Starting at the line that contains "You are a computer-use" in the listing below, write out every line word for word until you have written the line that contains "Instruction: Click the".

____ DATA RECORDS

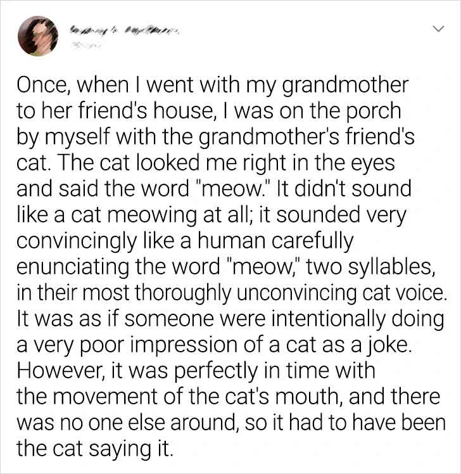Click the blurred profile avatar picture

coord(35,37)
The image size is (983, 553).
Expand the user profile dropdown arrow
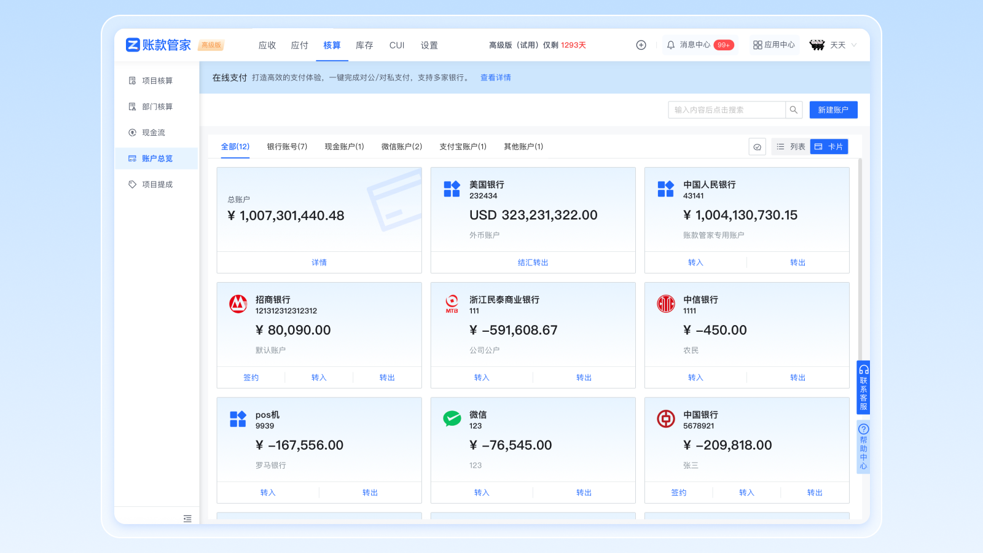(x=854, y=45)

________
____ DATA RECORDS

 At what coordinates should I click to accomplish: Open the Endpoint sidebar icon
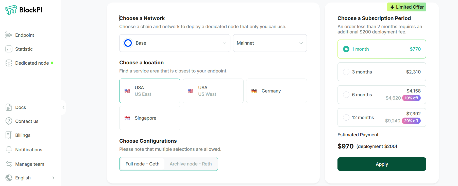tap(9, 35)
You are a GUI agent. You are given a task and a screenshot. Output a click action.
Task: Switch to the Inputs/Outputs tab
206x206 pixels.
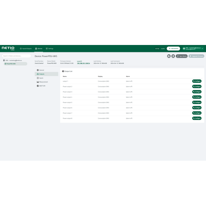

________
____ DATA RECORDS

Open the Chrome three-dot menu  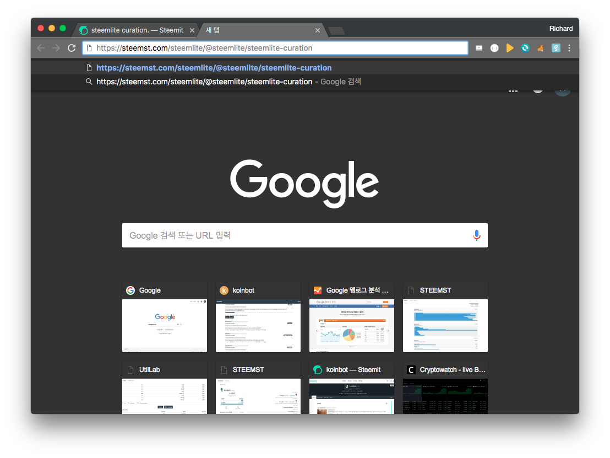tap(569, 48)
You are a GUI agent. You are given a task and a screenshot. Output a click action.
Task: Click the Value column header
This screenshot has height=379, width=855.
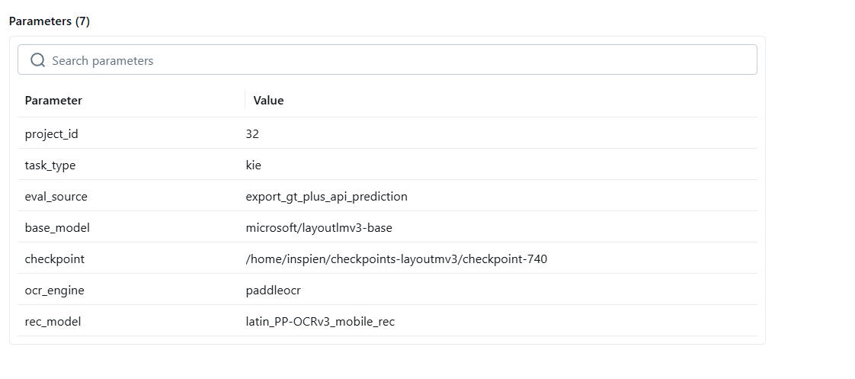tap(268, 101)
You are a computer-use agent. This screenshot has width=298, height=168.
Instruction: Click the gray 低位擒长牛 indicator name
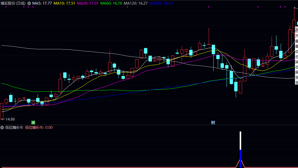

________

### EXERCISE ANSWER
You are a computer-use agent. This screenshot has width=298, height=168.
Instruction: Click the gray 低位擒长牛 indicator name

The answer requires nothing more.